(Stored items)

----

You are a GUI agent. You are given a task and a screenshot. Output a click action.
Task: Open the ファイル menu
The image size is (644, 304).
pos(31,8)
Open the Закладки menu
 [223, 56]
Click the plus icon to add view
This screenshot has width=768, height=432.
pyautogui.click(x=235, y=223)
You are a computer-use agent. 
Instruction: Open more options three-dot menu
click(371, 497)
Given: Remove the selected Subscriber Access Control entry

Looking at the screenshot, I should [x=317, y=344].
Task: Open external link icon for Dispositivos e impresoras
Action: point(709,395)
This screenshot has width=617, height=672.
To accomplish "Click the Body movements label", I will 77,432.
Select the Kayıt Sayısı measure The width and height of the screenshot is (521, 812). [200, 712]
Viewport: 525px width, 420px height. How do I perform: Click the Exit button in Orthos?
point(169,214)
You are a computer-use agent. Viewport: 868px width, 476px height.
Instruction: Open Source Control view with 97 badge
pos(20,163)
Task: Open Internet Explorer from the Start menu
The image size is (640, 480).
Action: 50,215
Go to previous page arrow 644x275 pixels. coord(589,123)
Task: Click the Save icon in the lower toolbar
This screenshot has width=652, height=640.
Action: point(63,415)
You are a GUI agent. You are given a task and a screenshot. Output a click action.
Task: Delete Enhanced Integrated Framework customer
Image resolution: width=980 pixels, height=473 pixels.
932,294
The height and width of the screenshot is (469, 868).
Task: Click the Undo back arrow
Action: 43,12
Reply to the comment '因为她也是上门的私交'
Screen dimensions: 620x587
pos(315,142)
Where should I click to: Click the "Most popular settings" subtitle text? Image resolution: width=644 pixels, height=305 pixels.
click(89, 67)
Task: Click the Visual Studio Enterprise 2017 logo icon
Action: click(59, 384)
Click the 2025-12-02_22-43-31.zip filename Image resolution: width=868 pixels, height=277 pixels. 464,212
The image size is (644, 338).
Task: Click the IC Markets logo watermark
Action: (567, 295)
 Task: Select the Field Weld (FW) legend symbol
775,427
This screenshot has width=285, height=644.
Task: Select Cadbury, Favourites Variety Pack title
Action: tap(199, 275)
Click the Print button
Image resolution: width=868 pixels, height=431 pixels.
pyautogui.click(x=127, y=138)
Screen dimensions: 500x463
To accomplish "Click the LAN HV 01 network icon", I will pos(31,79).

----

◆ **REQUIRED WORK**
Produce a verbatim copy of the lines from the one holding "Image resolution: width=868 pixels, height=431" to the final line of the data, and nothing more.

◆ **OUTPUT FOR THIS EXERCISE**
Image resolution: width=868 pixels, height=431 pixels.
pyautogui.click(x=127, y=138)
Screen dimensions: 500x463
To accomplish "Click the LAN HV 01 network icon", I will pos(31,79).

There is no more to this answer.